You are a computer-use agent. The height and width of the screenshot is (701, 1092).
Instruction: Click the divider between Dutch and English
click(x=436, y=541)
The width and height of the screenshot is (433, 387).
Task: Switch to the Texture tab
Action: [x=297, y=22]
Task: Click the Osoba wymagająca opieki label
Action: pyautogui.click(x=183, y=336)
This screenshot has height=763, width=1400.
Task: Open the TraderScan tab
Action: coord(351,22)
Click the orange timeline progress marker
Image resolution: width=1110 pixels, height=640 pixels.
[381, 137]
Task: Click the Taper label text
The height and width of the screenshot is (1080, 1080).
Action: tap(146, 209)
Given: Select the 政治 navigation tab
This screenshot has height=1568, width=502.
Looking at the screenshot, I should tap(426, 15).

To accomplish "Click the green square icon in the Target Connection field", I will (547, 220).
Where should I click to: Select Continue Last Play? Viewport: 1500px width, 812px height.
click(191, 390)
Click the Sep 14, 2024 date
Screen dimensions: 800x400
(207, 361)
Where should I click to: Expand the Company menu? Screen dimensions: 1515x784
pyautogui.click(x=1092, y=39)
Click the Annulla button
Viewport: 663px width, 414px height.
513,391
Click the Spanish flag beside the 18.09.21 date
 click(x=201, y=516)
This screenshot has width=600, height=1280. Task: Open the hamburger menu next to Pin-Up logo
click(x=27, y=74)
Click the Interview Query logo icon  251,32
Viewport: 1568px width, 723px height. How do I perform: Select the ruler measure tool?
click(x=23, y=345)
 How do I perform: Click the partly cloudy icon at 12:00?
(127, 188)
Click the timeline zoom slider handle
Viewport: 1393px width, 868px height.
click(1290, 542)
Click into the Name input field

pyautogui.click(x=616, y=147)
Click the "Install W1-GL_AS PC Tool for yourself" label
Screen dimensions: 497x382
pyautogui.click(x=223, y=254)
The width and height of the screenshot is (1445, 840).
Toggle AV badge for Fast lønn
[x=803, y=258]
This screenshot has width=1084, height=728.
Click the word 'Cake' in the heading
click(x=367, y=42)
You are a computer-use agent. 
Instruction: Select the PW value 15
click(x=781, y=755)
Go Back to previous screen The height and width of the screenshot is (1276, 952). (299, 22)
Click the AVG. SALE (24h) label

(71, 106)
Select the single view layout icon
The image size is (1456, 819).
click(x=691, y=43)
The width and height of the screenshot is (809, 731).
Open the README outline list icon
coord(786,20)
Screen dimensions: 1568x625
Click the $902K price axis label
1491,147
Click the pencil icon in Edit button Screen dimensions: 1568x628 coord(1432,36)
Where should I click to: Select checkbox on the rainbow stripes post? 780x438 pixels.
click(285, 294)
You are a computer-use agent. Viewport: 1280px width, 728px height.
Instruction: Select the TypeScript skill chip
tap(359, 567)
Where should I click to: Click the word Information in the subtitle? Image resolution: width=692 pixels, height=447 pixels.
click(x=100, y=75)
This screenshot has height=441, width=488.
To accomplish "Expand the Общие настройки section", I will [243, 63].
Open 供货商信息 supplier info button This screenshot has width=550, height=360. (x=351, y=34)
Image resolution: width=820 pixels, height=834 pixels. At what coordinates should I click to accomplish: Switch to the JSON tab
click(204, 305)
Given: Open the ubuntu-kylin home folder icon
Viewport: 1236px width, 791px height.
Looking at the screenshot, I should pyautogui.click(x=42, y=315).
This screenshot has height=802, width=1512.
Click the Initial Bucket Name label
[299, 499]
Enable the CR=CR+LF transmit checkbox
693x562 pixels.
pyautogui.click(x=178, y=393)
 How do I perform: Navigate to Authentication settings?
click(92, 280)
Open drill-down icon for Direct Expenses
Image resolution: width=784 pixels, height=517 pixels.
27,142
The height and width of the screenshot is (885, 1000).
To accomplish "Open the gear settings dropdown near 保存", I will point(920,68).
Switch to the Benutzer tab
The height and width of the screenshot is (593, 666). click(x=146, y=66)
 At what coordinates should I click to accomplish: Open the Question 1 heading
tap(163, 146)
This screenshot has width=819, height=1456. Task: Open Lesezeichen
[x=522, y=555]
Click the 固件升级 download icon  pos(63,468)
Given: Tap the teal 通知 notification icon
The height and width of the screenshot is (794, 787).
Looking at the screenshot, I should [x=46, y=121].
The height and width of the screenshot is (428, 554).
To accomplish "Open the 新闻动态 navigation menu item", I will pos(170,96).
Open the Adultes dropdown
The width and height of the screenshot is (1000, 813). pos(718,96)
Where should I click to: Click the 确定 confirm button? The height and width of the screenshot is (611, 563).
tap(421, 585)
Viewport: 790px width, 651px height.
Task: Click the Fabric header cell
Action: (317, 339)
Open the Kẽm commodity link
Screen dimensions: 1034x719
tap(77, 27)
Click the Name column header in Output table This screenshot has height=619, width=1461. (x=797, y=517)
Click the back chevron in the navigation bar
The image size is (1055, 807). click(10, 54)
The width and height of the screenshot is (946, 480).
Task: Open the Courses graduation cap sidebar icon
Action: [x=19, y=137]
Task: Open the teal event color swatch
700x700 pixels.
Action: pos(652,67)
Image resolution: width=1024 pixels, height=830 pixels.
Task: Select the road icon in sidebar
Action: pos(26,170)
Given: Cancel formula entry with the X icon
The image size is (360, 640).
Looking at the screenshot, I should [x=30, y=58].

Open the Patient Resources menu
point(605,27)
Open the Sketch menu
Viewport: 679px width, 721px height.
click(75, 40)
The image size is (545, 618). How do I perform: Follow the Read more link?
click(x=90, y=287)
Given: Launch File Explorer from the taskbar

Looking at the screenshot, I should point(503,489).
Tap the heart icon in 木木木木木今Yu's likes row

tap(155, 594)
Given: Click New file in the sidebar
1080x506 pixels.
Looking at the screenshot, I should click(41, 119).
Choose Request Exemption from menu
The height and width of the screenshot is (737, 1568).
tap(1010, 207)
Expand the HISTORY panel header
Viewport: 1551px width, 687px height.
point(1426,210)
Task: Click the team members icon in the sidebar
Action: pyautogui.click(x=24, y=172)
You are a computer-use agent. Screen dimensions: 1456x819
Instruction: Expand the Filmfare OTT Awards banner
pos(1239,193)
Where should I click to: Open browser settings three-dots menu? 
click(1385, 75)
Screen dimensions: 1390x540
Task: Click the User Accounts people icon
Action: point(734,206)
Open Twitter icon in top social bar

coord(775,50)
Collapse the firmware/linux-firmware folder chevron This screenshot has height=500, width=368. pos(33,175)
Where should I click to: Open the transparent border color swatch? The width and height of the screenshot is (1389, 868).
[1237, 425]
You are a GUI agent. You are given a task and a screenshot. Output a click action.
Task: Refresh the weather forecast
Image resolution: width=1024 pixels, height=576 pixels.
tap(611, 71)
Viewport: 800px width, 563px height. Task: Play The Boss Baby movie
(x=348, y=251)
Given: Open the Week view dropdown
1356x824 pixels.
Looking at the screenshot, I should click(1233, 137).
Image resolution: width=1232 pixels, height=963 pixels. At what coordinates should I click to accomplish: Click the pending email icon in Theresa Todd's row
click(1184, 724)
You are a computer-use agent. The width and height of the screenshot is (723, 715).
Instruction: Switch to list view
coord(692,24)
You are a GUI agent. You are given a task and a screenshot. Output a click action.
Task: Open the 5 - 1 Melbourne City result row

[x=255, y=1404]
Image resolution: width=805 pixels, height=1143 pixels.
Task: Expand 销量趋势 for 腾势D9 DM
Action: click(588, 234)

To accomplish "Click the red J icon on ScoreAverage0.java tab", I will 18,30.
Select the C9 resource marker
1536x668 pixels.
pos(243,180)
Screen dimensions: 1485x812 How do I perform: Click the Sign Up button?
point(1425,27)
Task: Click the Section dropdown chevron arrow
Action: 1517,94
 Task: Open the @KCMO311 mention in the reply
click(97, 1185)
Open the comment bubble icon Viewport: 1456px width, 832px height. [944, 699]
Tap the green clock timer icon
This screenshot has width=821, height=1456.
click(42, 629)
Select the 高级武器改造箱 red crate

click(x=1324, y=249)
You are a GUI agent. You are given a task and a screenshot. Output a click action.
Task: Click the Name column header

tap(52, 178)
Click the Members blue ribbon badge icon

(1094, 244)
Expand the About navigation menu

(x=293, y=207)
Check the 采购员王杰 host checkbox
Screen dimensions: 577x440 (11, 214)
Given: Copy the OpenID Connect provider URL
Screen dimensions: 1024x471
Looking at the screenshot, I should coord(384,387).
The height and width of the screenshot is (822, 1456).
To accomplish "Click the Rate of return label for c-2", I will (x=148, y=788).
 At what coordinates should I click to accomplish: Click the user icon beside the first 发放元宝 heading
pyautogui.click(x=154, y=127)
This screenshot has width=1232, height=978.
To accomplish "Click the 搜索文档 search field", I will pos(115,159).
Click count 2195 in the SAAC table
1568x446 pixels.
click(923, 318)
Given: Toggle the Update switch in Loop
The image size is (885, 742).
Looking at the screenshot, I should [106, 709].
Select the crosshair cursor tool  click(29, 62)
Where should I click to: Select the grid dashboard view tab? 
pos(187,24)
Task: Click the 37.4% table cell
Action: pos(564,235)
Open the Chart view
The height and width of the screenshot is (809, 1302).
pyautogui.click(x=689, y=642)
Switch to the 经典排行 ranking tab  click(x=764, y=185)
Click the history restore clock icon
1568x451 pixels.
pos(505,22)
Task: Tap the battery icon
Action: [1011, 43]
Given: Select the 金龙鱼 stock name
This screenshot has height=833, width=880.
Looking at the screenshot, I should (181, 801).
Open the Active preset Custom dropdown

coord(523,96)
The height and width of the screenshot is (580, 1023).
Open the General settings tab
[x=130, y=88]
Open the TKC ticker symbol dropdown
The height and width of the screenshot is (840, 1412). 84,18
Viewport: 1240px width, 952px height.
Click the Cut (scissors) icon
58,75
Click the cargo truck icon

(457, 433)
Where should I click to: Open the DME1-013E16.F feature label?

▶ [TASK BRIEF] Please update the listing from its start through the line containing "will (547, 220)." by replacing "divider" with "separator", leaving everything else unchanged, and give back only those lines.

▶ [FINISHED TASK]
You are a computer-use agent. The height and width of the screenshot is (701, 1092).
Instruction: Click the separator between Dutch and English
click(x=436, y=541)
The width and height of the screenshot is (433, 387).
Task: Switch to the Texture tab
Action: [x=297, y=22]
Task: Click the Osoba wymagająca opieki label
Action: pyautogui.click(x=183, y=336)
This screenshot has height=763, width=1400.
Task: Open the TraderScan tab
Action: coord(351,22)
Click the orange timeline progress marker
Image resolution: width=1110 pixels, height=640 pixels.
[381, 137]
Task: Click the Taper label text
The height and width of the screenshot is (1080, 1080).
Action: tap(146, 209)
Given: Select the 政治 navigation tab
This screenshot has height=1568, width=502.
Looking at the screenshot, I should tap(426, 15).

To accomplish "Click the green square icon in the Target Connection field", I will (547, 220).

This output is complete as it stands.